Probes closer to the plasmonic surface increase SERS signal at high miRNA concentrations.

At low concentrations, SERS intensity levels off due to hot spot contributions.

Two-step hybridization partially preserves the benefits of probe positioning.

Abstract

Accurate design of labelled oligo probes for the detection of miRNA biomarkers by Surface Enhanced Raman Scattering (SERS) may improve the exploitation of the plasmonic enhancement. This work, thus, critically investigates the role of probe labelling configuration on the performance of SERS based bioassays for miRNA quantitation.

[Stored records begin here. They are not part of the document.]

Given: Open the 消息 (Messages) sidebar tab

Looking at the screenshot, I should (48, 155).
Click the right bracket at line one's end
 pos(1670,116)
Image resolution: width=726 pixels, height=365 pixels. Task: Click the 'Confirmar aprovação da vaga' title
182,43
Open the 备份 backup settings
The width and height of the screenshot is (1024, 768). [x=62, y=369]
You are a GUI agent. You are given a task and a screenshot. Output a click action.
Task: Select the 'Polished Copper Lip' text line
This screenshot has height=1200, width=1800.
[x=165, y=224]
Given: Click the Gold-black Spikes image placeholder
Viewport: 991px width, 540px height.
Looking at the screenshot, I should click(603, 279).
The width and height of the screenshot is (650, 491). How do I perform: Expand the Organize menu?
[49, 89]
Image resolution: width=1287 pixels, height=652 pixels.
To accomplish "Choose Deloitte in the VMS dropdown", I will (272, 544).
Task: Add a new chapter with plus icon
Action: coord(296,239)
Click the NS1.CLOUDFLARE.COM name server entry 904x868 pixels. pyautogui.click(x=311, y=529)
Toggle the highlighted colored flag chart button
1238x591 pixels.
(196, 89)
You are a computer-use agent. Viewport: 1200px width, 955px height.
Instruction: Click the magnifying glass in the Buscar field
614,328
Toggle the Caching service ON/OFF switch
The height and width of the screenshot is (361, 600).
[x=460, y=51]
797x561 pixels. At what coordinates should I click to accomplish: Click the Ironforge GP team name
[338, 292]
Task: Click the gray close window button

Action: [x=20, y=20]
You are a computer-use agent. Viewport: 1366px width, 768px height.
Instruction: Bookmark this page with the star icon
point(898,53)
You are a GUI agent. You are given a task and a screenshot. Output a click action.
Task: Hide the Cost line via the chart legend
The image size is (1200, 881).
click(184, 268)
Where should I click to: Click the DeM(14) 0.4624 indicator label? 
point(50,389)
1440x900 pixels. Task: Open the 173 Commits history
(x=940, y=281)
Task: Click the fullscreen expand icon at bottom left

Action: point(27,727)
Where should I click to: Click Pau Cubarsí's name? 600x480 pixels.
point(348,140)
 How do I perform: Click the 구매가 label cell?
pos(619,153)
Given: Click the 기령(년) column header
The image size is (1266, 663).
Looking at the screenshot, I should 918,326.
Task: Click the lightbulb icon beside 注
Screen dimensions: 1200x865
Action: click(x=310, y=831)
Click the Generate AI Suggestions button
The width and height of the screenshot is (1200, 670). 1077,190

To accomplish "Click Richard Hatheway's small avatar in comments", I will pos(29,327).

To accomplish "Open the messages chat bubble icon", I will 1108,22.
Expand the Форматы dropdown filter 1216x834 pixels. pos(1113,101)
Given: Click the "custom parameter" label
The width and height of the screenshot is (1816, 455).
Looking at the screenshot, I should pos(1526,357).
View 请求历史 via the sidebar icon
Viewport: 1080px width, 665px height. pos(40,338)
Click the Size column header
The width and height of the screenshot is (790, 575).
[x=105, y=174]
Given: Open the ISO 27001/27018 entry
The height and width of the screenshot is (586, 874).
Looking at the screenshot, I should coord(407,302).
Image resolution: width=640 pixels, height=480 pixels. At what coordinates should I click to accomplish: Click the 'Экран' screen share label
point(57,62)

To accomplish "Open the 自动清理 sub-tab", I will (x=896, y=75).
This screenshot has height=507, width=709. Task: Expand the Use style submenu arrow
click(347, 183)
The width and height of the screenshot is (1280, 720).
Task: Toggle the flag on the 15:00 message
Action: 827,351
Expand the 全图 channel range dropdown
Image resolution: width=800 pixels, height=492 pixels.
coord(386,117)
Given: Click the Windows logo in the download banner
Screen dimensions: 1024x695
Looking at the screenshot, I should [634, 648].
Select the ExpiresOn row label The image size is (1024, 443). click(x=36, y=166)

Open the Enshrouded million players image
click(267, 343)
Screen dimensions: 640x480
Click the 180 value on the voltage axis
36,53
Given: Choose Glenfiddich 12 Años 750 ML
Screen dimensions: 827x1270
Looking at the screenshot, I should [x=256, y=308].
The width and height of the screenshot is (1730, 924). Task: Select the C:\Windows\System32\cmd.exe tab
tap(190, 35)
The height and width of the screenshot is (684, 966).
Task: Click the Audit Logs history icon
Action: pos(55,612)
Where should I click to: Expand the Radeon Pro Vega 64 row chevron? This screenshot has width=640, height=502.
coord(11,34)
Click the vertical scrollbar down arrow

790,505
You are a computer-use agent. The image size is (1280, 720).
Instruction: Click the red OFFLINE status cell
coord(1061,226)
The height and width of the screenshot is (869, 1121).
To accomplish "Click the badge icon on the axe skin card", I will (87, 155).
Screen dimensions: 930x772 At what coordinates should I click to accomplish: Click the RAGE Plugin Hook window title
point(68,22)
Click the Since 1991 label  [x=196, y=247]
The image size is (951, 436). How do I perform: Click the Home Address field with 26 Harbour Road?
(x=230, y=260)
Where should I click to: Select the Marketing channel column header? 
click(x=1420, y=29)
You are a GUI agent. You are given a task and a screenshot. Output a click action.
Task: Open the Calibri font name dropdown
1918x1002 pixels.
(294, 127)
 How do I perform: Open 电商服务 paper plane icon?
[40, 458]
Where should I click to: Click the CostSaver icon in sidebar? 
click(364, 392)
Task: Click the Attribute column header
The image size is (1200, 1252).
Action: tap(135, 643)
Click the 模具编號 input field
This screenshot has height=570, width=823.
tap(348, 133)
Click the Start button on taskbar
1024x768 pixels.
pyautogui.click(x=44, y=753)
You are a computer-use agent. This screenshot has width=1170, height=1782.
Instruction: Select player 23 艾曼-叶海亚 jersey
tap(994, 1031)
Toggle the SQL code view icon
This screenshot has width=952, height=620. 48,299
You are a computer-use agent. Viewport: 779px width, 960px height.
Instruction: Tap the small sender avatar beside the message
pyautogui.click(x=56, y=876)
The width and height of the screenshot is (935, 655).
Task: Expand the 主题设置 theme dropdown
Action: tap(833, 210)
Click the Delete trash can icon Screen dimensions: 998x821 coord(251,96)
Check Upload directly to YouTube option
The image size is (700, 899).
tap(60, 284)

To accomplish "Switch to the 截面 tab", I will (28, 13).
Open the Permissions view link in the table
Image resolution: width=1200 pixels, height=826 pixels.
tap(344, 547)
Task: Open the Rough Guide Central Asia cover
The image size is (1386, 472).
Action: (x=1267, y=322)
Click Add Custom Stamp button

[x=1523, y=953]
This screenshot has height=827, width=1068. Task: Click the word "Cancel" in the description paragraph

To this aim, highly efficient SERS substrates based on Ag-decorated porous silicon/PDMS membranes are functionalized according to two different bioassays relying on a one-step or two-step hybridization of the target miRNA with oligonucleotide probes. The detection configuration is varied, exploring the impact of the position of the Raman reporter along the oligo sequence and of the reporter identity on bioassay sensitivity. In the high miRNA concentration regime(100-10 nM), a significantly increased SERS intensity is detected when the reporters are located closer to the plasmonic surface compared to farther probe labelling positions. Counterintuitively, a levelling-off of the SERS intensity from the two configuration is instead recorded at low miRNA concentration. Such effect is explained by an increased contribution of Raman hot spot to the whole SERS signal, as confirmed by simulations of the electric near field for a simplified model of the Ag nanostructures. The beneficial effect of reducing the reporter-to-surface distance is however partially retained for the two-step hybridization assay thanks to the less sterically hindered environment in which the second hybridization occurs. The study thus demonstrates that the limit of detection of the assay can be lowered by tuning the probe labelling position, but sheds at the same time light on the complexity of the bionanointerfaces in SERS and on the multiple factors affecting bioassay sensitivity.